[Supplied material]
== == ==

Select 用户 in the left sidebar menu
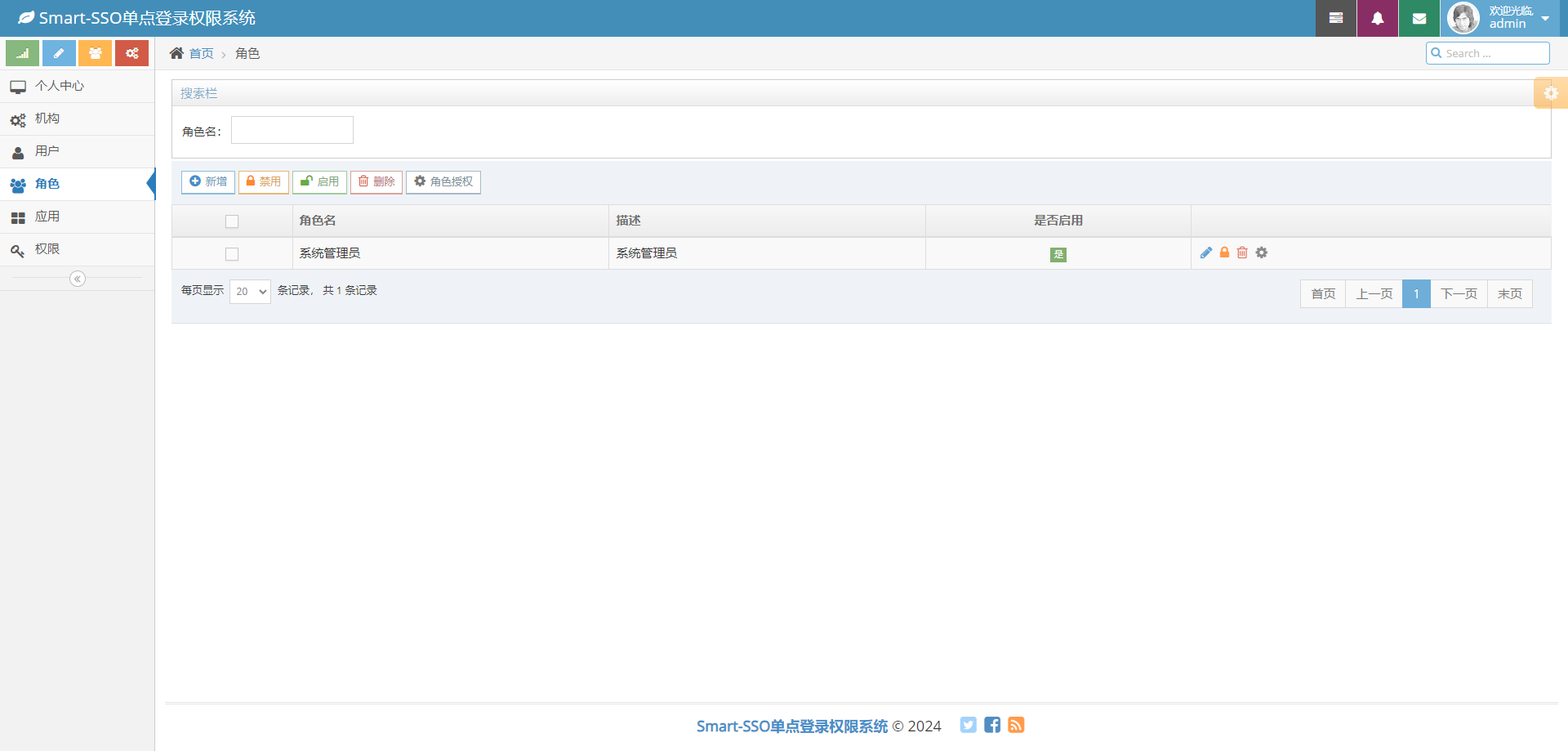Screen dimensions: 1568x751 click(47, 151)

== == ==

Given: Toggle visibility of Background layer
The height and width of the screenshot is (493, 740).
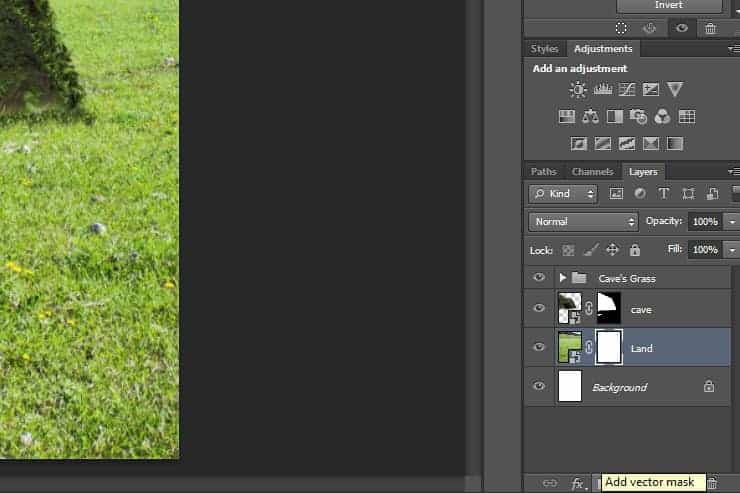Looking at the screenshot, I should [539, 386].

== == ==

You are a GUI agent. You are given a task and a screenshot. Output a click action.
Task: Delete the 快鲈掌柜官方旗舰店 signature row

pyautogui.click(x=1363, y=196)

== == ==

[Problem requirements] Convert the lines from the one containing "You are a GUI" up to and including the one containing "pyautogui.click(x=1363, y=196)" into a JSON list of strings, one string per line, leaving out blank lines.

[Full answer]
[
  "You are a GUI agent. You are given a task and a screenshot. Output a click action.",
  "Task: Delete the 快鲈掌柜官方旗舰店 signature row",
  "pyautogui.click(x=1363, y=196)"
]